“We know too well that our freedom is incomplete without the freedom of the Palestinians” – Nelson Mandela
Don’t ask me why, because I just don’t know. I don’t know why I’ve never written a word on this blog about my short but deeply moving trip to Palestine (not to Gaza unfortunately) five years ago during Ramadan. Back then, I was in the midst of some life changing decisions and experiences, not sure what to make of these memories, how to handle them. What to say, what to write. Even now, I’m struggling. This time for different reasons though. I’m drowning in the sea of words that will not leave my mouth, that my fingers won’t type. There is anger, desperate anger. And I know, me writing down these words will most likely help no one but me and my conscience. Nothing I will write, will save a life. Nothing I write, will stop the terror that is happening in Gazza right now. And as I write, bombs are being dropped on civilians. And as I write a mother is loosing her child, a brother his sister, a daughter her father, a loved a loved one. With every heart that stops, another one is wounded.

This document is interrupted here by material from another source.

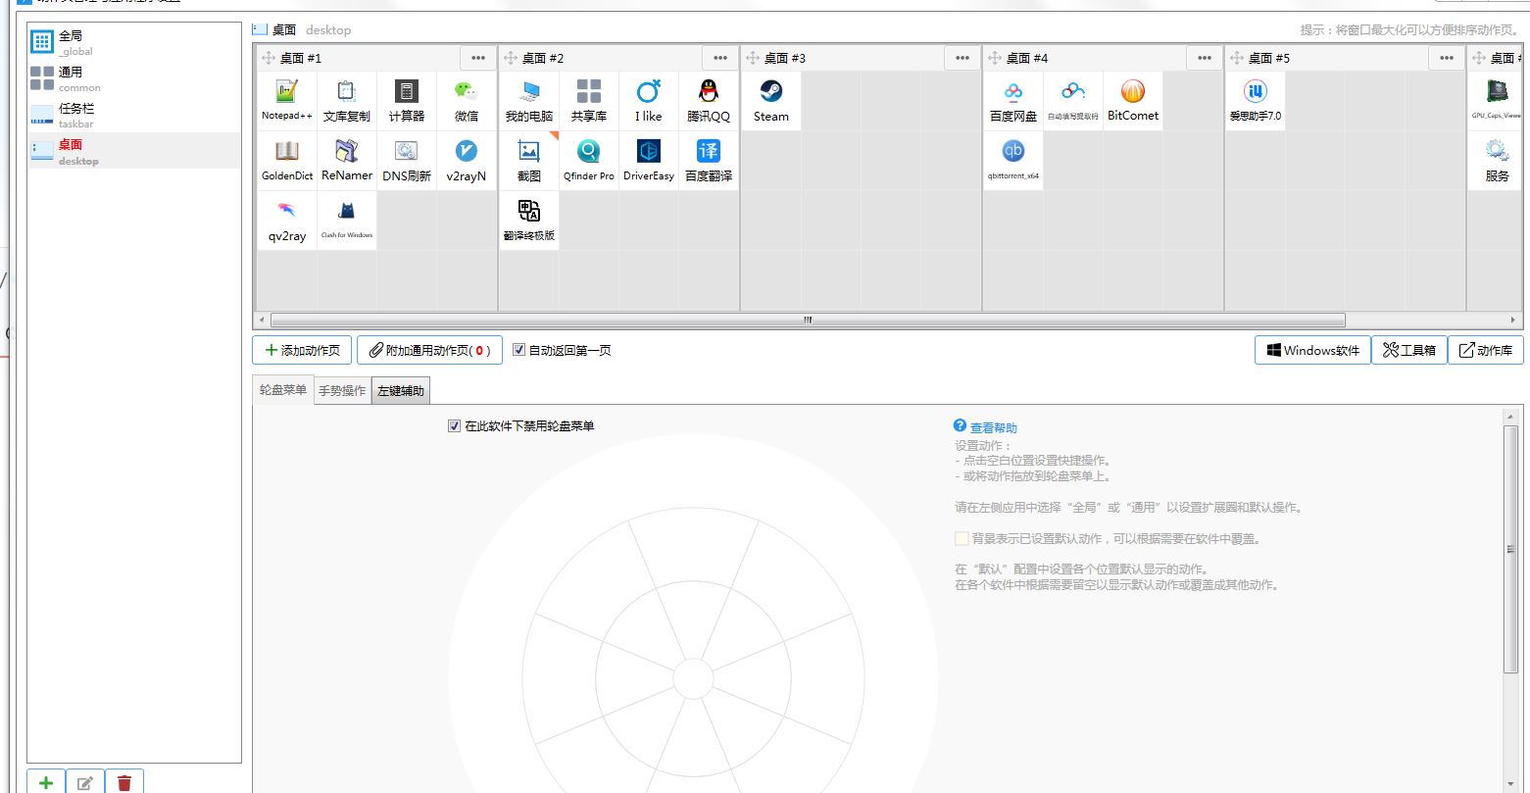Click the GoldenDict dictionary icon
Image resolution: width=1530 pixels, height=793 pixels.
[x=285, y=159]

And as I write, I feel foolish for taking up space and time, when I’ve got actually nothing to say. Nothing in comparison to people in Gaza. Nothing in comparison to those whose hearts have witnessed the ugliest face of our kind. I feel shame.
Five years ago on Laylat al-Qadr I asked Amal, a Palestinian girl I met when we – once again – had been locked up in the Al-Aqsa mosque by Israeli soldiers over night (which we actually didn’t mind. This way we got to spend more time in the mosque praying), what I could do, she smiled and said: “Don’t forget us. Pray for us. Come visit us.”
I don’t want you to be forgotten. I don’t want these images to be lost. I want Palestine and Palestinians to be seen. I want them to be part of our collective memory. Hence our collective future.